Illustration by Federico Manasse
Voted the best foreign player ever to feature in France’s Ligue 1 in 2012, Safet Sušić was also selected as the finest Paris Saint-Germain player in 2010 by esteemed magazine France Football. Over the course of nine scintillating seasons at the Parisian club, Sušić scored 96 goals in 343 appearances, contributing 61 assists to boot, leaving behind no prizes for guessing exactly why he had been honoured by the journalists in his adopted nation in such fashion.
But it wasn’t merely his goals and assists that marked Sušić out as a somebody special to watch or that helped to elevate him above the likes of modern stars Edin Džeko and Miralem Pjanić to be known as the greatest Bosnian footballer of all time.
With a style so elegant, a speed of thought and turn so sharp, observing Sušić was truly captivating. He made the ball move in extravagant ways, lent a beauty to football that made even the hardiest of ultras weak at the knees, and swept the most unromantic of PSG and Bosnian fans off their feet with his extraordinary deftness of touch.
Sušić won far fewer titles than he really ought to have for a player of such world-class talent, but while certain big names can sometimes be found guilty of underachieving, it wasn’t quite the case with him. It was more that Sušić found himself powerless to resist the challenge of moving against the grain.

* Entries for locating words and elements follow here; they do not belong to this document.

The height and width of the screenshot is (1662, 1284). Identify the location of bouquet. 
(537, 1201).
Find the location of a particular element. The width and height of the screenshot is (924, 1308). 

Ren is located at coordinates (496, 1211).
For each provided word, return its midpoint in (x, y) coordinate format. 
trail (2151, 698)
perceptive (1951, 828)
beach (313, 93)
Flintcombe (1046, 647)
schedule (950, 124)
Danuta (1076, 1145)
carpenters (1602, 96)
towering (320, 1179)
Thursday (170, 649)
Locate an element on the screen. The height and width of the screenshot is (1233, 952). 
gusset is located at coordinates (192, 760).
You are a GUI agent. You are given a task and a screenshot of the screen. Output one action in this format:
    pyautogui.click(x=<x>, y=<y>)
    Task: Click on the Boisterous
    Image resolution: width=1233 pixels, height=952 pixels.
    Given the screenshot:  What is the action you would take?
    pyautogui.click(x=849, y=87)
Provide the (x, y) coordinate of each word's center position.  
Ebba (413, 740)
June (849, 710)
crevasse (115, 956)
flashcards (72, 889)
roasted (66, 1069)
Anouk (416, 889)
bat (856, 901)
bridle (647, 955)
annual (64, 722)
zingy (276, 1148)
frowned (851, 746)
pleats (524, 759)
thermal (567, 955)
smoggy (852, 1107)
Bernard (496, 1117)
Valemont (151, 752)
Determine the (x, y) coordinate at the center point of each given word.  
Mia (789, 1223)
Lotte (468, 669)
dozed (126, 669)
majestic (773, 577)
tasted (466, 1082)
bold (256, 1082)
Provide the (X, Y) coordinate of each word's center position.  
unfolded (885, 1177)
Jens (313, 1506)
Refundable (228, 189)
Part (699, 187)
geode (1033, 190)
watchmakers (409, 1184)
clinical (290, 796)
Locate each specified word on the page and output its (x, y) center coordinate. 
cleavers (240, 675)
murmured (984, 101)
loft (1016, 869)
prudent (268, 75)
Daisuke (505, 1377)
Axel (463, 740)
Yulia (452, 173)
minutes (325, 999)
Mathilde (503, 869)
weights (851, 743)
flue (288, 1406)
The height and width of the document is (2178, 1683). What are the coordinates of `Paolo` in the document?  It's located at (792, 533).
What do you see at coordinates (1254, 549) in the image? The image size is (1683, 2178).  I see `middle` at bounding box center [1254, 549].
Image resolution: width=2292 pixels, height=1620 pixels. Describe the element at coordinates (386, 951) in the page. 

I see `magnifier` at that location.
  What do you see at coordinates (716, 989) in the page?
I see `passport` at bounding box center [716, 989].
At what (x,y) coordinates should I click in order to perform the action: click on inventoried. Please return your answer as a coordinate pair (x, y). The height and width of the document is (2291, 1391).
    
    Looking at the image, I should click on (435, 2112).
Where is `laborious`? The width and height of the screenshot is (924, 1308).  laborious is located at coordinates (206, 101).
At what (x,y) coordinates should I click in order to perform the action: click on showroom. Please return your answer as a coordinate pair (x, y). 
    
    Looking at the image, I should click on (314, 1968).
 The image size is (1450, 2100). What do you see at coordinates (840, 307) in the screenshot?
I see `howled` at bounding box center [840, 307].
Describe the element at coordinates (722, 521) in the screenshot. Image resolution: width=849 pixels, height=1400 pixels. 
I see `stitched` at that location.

During his time playing in the Yugoslav First League, a player of his technical and spiritual ability could easily have turned out for the dominant sides of Red Star and Partizan but, ever the fiery battler, Sušić opted to stick with FK Sarajevo to front his own noble cause. Backing himself, his ability and talent to shine through, he may not have lifted silverware with the club but he managed a feat far greater in his eyes: fortifying his own reputation and building a strong character that he would later come to rely upon.
While the big two traded title-winning duties, Sušić was busy winning over fans and constructing his own status as a player on another plateau, ultimately sharing the Yugoslav Footballer of the Year award with Velimir Zajec in 1979 as well as topping the goalscoring charts the following season.
His individual performances, where he netted 100 goals according to UEFA, earned him the opportunity to move to PSG, where he ultimately claimed the titles and winners medals his career had thus far lacked; getting his hands on the Coupe de France as well as the top-flight league crown. On the international stage with Yugoslavia, he was just as prolific, bagging 21 goals in 54 appearances, and he also played at the 1982 and 1990 FIFA World Cups, which bookended his featuring at Euro 84.
What stands out for his admirers, though, are the phenomenal series of hat-tricks he recorded in the space of a year-and-a-half against Romania, Italy and Argentina; cherished memories that teased the idea that he could have done so much more had he not retired from international football aged 35 with more still to give.
A natural visionary on the pitch, with a knack of scoring spectacular goals, Sušić remains a revered figure in Bosnia, guiding the nation to their maiden World Cup appearance in 2014 as manager. His pirouettes, back-heels and incisive dribbling gave him an edge over his opponents time and again. Indeed, Vahid Halilhodžić once said of a player he competed against for a national team berth: “He’s the best player most of the world never saw.”
Any onlooker still unsure whether Sušić is worthy of being singled out for praise in place of compatriots Ivica Osim or Asim Ferhatović need look no further than his inclusion in the UEFA Jubilee Award as Bosnia’s most outstanding player of the past 50 years; a fitting achievement for a truly remarkable player.